OJK is also preparing 20 new regulations under the Financial Sector Development and Strengthening Law (UU P2SK) for 2024. A draft Government Regulation (RPP) on Demutualization of the Stock Exchange, being developed by the Ministry of Finance, is expected to be issued this year, aiming to strengthen the financial regulatory framework in Indonesia.

This situation underscores the growing need for stricter education and oversight in the investment sector to protect the public from harmful illegal schemes.

To prevent falling victim to illegal investments, the public must recognize the common characteristics and tactics of these schemes. Red flags include dubious legality, promises of high returns in a short period, claims of risk-free investments, and recruitment models like “member-get-member.” These schemes often leverage the influence of public figures, community leaders, or religious authorities.

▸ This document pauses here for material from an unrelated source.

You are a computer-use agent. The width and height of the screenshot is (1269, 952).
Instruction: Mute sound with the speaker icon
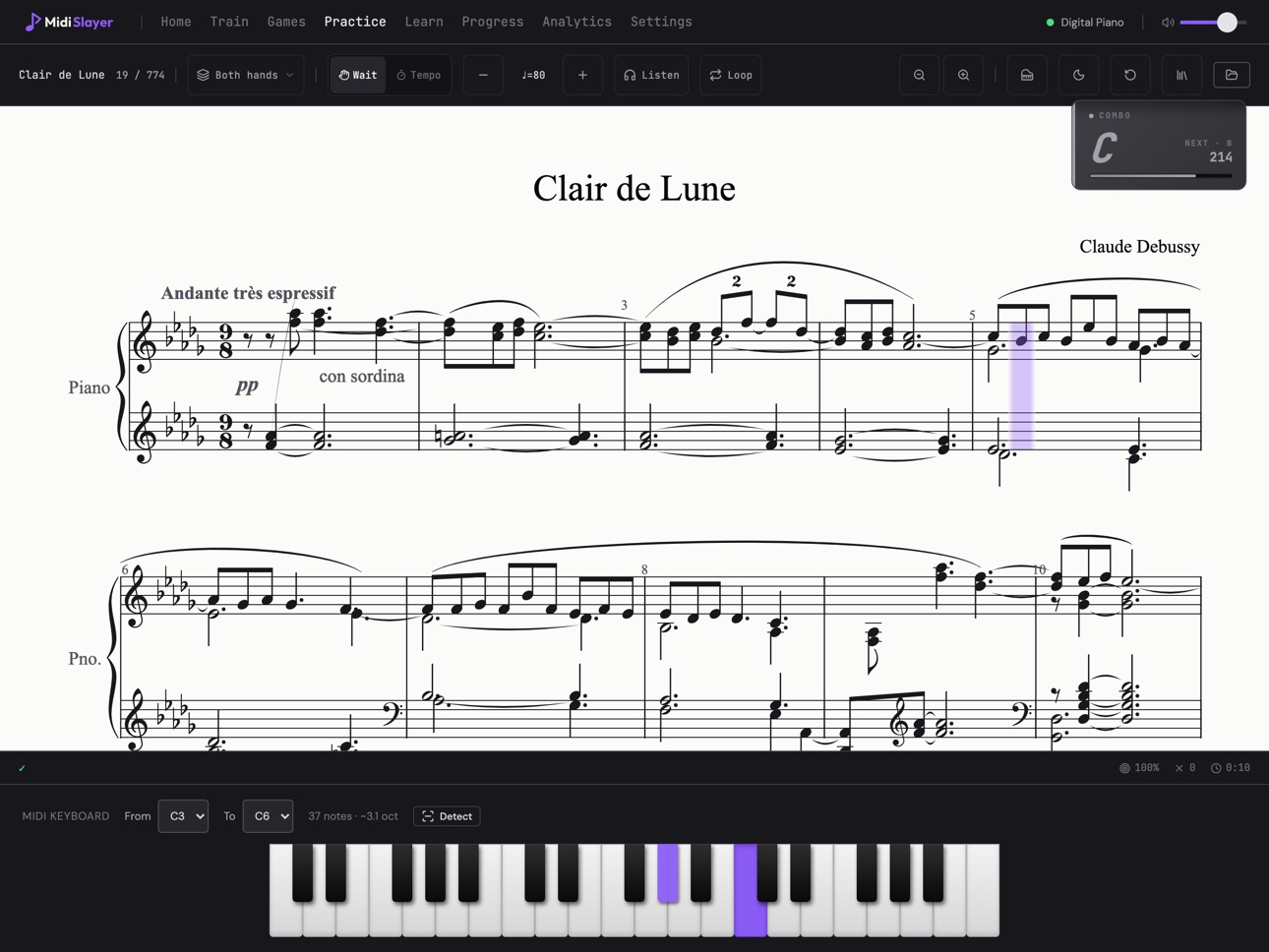click(x=1168, y=22)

Illegal investment schemes frequently employ Ponzi structures, forge business licenses in OJK’s name, and duplicate registered company names.

Anthonius Hari Prasetyo Moerdianyo, Head of the Capital Market Regulation and Development Department of OJK, reported a steady rise in stock market investors, with millennials and Gen Z (those under 30) making up 55 percent of the total. This growth is driven by rapid advances in technology, with younger generations using user-friendly tech and social media to seek and share investment information.

He cautioned that easy access to information has also led to a proliferation of misinformation and hoaxes in the investment space. He emphasized the need for careful evaluation of investment offers.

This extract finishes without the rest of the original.